2.3

8.2K 1.1K 64
                                    

Ruang makan yang tenang dan damai, hanya ada bunyi sendok yang bergesekan dengan piring kaca. Rumah mewah dan keluarga yang menawan kediaman keluarga Lee.

Seorang laki-laki yang sedaritadi tenang dalam melahap makanan-nya sesekali melirik diam-diam ke arah sang Kakak, Lee Felix dan kemudian mengalihkan pandangannya menjadi melirik sang Papa, Lee Donghae.

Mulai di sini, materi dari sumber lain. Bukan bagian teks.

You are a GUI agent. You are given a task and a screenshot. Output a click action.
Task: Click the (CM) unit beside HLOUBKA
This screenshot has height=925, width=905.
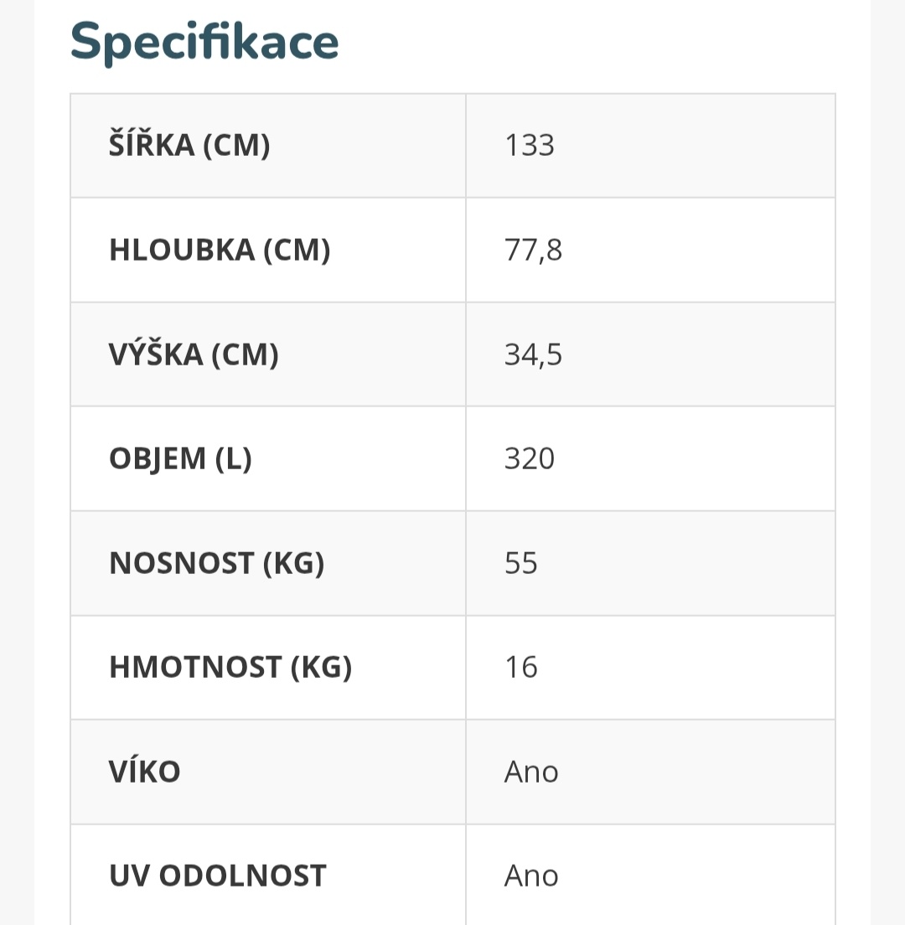(x=297, y=250)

Ada yang ingin Jeno katakan, tapi mulutnya seakan-akan terkunci dan disihir untuk tetap diam.

Felix yang menyadari gerak-gerik Jeno-pun perlahan berhenti mengunyah kemudian menatap Jeno sinis. "Mau ngomong apa lo?
Kalo mau ngomong, ngomong aja kali. Gak usah ngeliatin kayak gitu."

Sontak suara Felix yang berat itu membuat atensi sang Papa dan sang Mama teralihkan. Sang Papa berhenti mengunyah, mendongak menatap Felix dan Jeno yang sangat jarang akur itu. Kemudian sang Mama, Yoona juga ikut menatap Jeno dengan tatapan lembut.

"Mau ngomong apa, sayang?" tanya Mama Yoona lembut.

Jeno, pemuda itu seketika berubah menjadi kikuk. Pemuda itu menggaruk lehernya dan memasang wajah tidak enak.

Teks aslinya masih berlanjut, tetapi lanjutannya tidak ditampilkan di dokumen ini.